Stored data entries
================
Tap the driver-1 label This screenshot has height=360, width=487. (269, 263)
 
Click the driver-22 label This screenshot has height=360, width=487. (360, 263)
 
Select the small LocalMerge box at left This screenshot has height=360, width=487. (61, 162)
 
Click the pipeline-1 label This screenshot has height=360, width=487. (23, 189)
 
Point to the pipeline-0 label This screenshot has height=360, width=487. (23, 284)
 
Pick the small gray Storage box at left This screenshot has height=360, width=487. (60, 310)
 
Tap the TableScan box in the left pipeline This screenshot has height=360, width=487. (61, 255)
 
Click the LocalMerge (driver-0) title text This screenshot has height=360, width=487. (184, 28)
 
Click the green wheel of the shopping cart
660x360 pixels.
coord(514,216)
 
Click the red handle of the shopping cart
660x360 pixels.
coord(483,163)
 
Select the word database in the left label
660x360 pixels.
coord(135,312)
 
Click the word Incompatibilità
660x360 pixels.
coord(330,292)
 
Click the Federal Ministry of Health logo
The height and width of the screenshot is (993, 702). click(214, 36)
================
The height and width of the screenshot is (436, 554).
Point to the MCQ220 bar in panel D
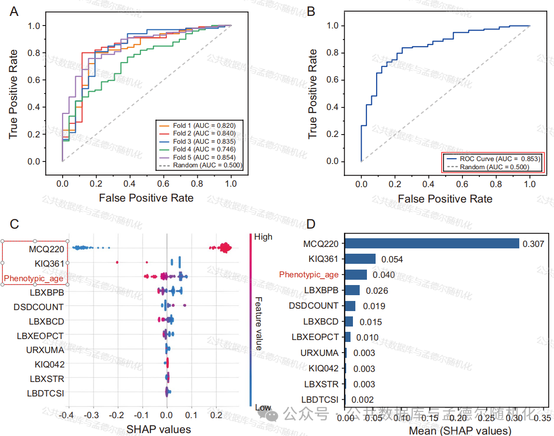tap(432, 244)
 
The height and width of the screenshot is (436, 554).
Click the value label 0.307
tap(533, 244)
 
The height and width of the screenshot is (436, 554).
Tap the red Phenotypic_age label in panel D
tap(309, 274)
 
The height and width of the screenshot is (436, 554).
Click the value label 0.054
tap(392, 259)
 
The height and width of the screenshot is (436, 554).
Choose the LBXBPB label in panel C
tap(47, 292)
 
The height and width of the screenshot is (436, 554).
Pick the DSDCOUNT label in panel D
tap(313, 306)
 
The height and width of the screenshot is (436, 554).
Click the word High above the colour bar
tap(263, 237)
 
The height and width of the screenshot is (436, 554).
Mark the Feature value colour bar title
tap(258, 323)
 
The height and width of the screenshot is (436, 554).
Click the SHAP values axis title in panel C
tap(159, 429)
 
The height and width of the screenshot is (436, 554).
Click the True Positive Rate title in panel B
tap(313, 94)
================
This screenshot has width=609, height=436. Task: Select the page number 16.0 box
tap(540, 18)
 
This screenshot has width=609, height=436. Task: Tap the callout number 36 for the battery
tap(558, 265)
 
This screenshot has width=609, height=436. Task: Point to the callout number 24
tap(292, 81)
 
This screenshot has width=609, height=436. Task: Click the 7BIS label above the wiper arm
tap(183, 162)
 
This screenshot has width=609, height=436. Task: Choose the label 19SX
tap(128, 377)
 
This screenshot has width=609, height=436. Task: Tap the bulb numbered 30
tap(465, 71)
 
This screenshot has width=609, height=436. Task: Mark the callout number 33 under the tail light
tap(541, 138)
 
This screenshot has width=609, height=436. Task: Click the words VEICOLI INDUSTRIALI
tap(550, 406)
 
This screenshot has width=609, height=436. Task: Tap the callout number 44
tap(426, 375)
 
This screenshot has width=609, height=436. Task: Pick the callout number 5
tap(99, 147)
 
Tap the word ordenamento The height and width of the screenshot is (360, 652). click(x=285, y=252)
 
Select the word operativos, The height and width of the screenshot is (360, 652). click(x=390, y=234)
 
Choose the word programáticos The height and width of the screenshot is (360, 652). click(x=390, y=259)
================
● **Task instructions**
How many lines in the listing above contain the word "Mark"? Treat case as significant and give only the number.

● **Solved exercise**
2